EXERCISE GOAL - Scan the records below for the line containing "Task: Click the Run Both button" and the line containing "Task: Open the post options ellipsis menu". Copy both, plus every line between, exactly.
··· RECORDS SHOWN ···
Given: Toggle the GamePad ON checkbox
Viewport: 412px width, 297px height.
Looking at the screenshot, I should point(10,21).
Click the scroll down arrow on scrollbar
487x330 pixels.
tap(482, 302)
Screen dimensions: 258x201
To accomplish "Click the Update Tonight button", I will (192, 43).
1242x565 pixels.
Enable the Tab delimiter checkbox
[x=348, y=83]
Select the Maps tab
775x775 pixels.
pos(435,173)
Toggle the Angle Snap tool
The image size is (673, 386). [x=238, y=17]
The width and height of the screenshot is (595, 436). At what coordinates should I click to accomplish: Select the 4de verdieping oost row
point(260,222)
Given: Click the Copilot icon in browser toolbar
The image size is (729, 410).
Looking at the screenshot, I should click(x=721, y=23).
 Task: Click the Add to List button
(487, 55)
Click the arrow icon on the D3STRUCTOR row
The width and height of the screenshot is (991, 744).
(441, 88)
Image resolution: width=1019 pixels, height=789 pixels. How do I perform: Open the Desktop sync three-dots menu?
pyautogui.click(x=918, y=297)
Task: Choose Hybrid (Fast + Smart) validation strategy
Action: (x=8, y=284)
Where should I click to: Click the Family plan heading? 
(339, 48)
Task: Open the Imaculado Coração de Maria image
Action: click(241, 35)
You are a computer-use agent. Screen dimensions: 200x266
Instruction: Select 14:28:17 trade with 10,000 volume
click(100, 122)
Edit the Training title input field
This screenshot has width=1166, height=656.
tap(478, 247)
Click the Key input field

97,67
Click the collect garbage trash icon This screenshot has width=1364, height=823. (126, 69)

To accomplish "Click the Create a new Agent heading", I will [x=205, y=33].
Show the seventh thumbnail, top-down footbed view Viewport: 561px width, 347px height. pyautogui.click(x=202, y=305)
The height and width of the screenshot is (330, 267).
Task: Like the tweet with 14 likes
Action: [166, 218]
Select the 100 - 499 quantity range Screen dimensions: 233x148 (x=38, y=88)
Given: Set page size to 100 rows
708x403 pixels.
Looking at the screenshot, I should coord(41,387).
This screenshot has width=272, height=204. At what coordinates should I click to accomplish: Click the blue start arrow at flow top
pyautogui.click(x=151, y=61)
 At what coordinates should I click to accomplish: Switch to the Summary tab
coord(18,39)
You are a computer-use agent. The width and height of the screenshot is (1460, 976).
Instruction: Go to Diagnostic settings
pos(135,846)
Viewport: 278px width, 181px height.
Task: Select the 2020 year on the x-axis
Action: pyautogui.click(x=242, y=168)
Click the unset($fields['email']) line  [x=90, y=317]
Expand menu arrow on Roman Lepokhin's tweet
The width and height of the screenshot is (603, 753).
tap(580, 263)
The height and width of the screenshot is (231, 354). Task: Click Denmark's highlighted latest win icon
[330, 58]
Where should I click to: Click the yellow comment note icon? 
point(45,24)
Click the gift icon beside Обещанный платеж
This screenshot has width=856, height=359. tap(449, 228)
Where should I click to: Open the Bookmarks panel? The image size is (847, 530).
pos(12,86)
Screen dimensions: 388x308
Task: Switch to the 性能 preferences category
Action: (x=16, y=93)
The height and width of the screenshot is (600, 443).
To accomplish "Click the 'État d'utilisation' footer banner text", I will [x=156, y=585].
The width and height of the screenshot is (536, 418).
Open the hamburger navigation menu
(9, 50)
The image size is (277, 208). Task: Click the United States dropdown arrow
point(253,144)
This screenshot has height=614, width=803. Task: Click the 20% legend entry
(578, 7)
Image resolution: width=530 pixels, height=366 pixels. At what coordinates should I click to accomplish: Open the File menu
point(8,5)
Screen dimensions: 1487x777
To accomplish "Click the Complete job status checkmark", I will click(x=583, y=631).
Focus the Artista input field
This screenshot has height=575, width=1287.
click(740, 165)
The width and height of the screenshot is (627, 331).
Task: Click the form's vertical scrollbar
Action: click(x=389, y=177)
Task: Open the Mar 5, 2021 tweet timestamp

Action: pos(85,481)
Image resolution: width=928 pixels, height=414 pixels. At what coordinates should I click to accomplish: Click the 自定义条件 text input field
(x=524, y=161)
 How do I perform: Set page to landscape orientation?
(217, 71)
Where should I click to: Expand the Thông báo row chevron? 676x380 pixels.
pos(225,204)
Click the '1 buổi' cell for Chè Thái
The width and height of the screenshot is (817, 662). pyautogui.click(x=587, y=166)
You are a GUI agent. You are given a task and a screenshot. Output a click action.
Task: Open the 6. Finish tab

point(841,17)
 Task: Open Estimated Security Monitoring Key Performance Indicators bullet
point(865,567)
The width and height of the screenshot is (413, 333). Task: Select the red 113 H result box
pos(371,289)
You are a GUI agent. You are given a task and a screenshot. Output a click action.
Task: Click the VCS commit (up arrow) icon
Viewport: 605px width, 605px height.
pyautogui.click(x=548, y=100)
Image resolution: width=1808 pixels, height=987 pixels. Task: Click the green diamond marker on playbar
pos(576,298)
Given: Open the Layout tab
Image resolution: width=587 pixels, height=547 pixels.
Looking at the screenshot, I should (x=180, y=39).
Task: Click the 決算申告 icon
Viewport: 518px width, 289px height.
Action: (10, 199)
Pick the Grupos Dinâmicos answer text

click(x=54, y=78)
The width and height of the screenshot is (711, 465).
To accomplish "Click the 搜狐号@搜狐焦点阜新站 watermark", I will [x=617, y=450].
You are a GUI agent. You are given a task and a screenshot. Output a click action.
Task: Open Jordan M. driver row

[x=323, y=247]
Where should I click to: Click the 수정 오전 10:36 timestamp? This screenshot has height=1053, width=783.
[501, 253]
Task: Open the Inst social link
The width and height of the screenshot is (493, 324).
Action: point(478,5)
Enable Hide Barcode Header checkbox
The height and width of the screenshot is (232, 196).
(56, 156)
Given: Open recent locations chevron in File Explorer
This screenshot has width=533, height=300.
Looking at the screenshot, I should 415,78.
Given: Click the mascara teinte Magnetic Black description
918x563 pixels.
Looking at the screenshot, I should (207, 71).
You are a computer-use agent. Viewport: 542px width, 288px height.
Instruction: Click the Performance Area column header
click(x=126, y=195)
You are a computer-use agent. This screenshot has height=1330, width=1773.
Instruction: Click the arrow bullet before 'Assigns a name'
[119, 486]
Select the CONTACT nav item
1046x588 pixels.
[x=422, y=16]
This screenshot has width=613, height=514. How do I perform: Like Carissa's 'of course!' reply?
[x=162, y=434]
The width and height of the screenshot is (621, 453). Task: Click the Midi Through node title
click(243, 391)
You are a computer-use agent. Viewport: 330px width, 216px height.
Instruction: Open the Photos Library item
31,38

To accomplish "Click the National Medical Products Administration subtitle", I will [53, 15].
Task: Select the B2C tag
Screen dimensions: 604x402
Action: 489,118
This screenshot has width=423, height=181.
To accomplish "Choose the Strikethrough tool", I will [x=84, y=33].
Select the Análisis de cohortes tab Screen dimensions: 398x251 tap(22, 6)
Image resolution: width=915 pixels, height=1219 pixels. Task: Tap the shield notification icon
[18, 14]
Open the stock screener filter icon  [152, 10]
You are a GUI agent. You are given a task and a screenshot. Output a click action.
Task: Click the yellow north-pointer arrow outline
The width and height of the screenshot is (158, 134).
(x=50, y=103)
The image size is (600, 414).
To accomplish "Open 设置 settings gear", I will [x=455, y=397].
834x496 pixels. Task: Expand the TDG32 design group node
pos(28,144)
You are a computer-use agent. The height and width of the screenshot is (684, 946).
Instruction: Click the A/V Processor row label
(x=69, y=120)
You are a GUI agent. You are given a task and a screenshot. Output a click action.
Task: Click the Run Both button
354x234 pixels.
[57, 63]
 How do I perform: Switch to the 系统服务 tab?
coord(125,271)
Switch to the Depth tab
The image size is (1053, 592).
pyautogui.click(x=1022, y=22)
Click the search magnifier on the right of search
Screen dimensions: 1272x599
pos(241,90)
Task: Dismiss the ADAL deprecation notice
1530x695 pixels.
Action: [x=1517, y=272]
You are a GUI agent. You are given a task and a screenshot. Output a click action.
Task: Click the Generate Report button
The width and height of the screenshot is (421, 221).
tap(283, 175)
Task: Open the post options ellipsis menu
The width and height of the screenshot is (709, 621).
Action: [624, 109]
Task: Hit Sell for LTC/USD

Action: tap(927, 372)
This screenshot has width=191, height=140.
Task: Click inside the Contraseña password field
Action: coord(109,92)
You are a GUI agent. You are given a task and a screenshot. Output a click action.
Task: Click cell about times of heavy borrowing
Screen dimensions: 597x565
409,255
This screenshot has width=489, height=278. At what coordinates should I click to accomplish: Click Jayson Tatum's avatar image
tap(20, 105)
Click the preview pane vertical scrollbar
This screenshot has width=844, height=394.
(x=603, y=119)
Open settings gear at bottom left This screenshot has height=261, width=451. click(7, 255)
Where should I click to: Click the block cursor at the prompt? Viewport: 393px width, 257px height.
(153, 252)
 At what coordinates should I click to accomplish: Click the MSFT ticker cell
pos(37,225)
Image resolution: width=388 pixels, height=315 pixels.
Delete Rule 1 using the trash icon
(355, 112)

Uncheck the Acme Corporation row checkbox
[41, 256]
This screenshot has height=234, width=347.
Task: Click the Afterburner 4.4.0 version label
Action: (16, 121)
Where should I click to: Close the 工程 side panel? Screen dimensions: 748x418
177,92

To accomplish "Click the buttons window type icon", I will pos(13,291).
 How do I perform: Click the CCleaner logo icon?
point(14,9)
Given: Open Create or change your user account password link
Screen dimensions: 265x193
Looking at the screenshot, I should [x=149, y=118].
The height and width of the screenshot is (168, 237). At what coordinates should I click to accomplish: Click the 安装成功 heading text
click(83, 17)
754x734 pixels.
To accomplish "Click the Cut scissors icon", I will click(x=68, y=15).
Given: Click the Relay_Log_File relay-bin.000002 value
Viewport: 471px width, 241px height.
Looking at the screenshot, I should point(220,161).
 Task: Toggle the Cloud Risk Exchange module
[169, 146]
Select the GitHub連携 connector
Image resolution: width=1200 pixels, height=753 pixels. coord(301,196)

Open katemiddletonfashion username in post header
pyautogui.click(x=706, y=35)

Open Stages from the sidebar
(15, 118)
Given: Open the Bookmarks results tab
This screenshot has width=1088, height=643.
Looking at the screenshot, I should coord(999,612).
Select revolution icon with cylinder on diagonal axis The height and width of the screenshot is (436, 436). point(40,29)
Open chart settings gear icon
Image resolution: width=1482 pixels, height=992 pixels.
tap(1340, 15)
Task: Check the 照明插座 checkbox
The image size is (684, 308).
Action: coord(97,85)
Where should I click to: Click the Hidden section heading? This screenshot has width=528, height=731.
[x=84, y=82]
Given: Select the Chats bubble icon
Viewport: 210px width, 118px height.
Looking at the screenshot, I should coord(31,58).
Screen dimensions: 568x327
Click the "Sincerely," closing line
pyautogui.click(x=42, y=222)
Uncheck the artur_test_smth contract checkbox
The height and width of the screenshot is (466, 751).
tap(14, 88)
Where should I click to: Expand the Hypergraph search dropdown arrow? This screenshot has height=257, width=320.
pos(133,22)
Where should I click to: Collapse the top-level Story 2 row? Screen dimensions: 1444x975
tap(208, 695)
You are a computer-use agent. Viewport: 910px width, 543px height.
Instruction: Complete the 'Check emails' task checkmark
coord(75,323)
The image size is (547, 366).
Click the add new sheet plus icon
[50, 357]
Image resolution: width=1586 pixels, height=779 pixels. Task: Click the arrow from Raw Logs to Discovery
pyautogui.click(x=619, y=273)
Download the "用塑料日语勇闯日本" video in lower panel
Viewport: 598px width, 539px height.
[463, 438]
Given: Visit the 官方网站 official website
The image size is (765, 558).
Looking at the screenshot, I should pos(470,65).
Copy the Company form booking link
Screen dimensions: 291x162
···
COMPLETED TASK -
Task: Click the Run Both button
354x234 pixels.
[57, 63]
 How do I perform: Switch to the 系统服务 tab?
coord(125,271)
Switch to the Depth tab
The image size is (1053, 592).
pyautogui.click(x=1022, y=22)
Click the search magnifier on the right of search
Screen dimensions: 1272x599
pos(241,90)
Task: Dismiss the ADAL deprecation notice
1530x695 pixels.
Action: [x=1517, y=272]
You are a GUI agent. You are given a task and a screenshot. Output a click action.
Task: Click the Generate Report button
The width and height of the screenshot is (421, 221).
tap(283, 175)
Task: Open the post options ellipsis menu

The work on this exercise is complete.